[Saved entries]

________

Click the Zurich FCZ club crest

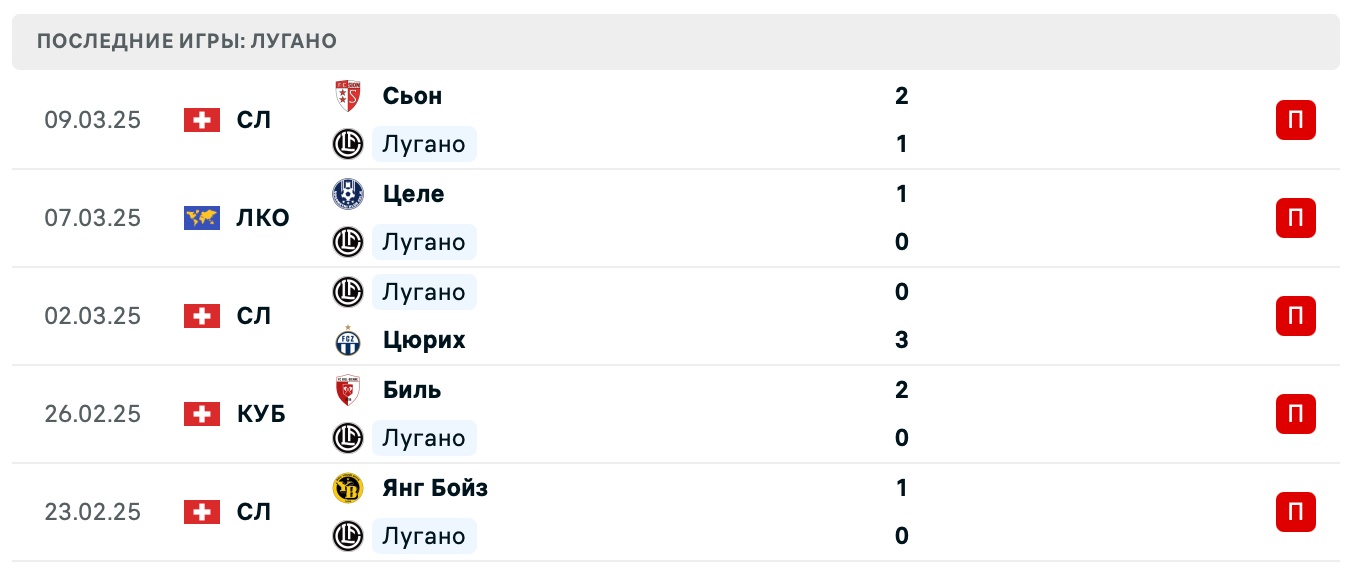point(347,340)
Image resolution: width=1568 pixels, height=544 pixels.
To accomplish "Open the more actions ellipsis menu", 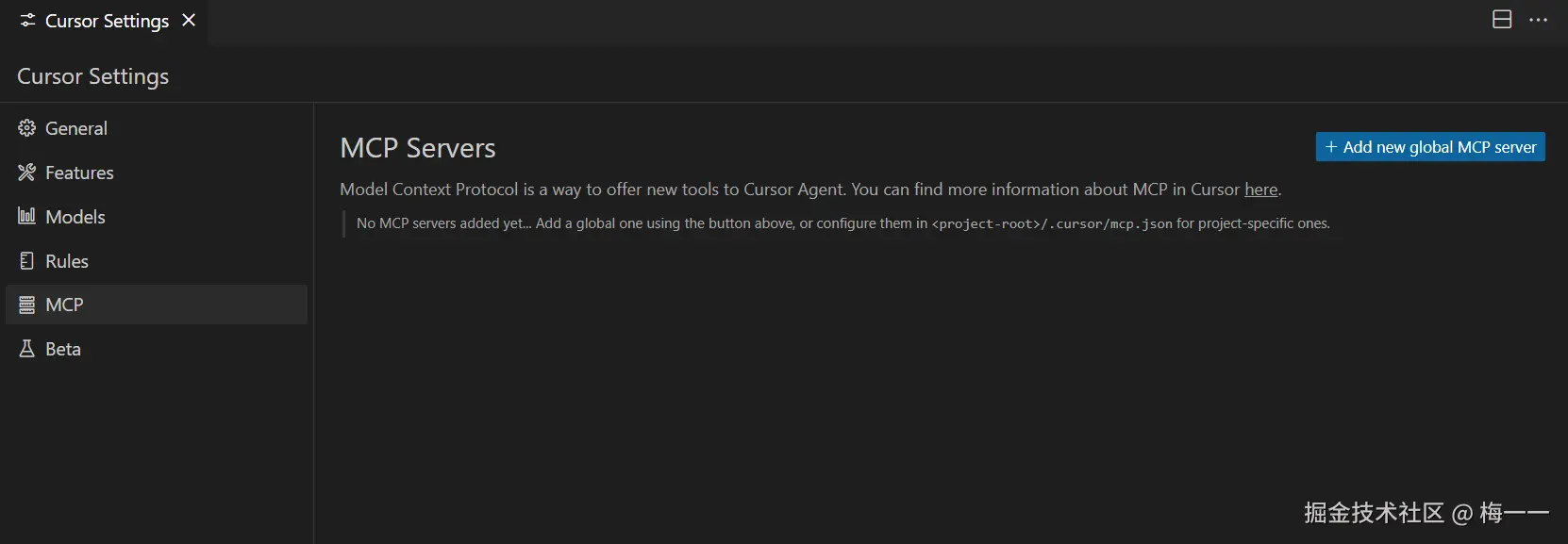I will [x=1538, y=20].
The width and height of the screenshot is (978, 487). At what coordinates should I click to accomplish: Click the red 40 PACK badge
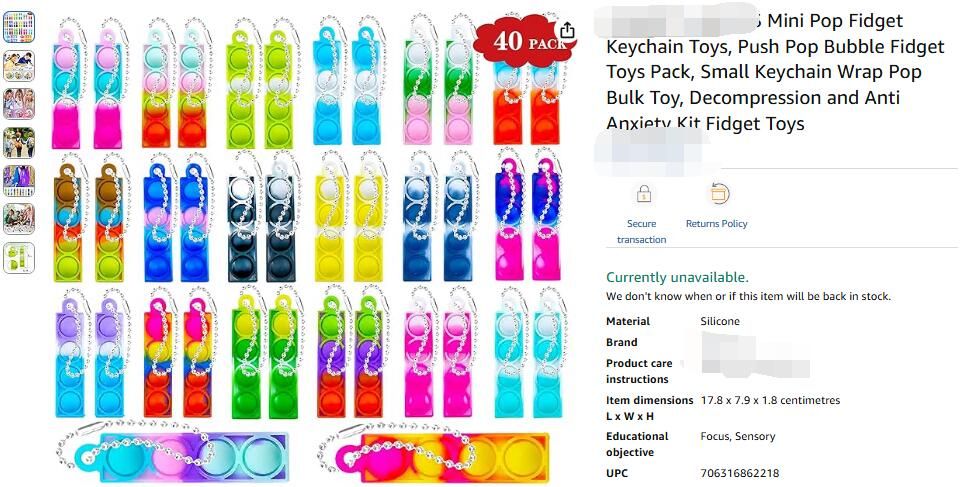coord(523,41)
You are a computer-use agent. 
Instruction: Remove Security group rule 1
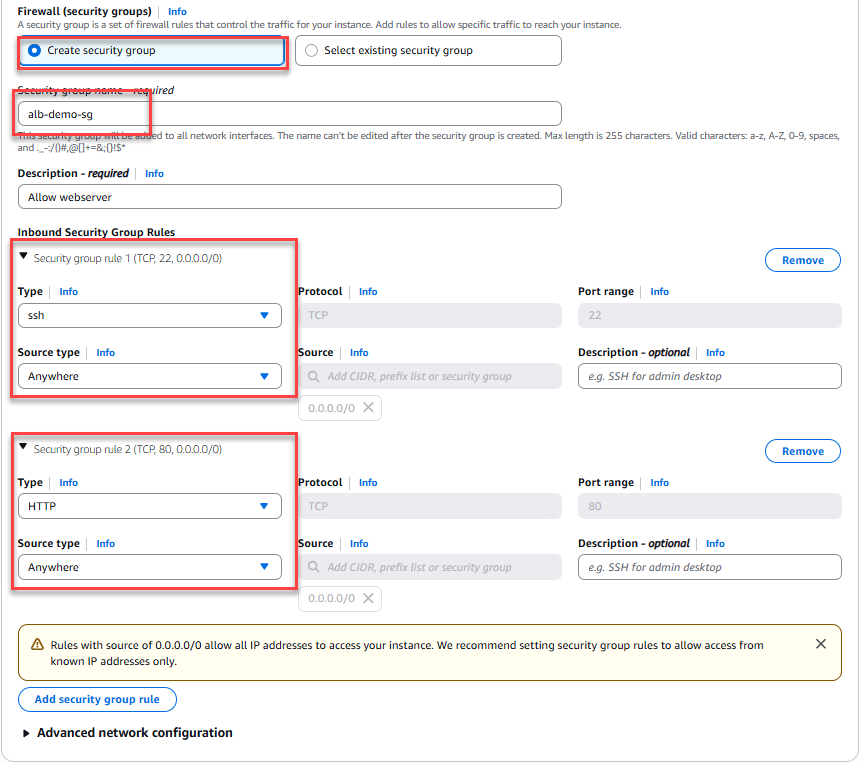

________

- Task goal: Where the line containing "The width and" appears in the data above, begin there and output every line through the last, exactly and without pictures.

- Exercise solution:
The width and height of the screenshot is (978, 487). At what coordinates should I click to accomplish: Click the red 40 PACK badge
coord(523,41)
You are a computer-use agent. 
Instruction: Remove Security group rule 1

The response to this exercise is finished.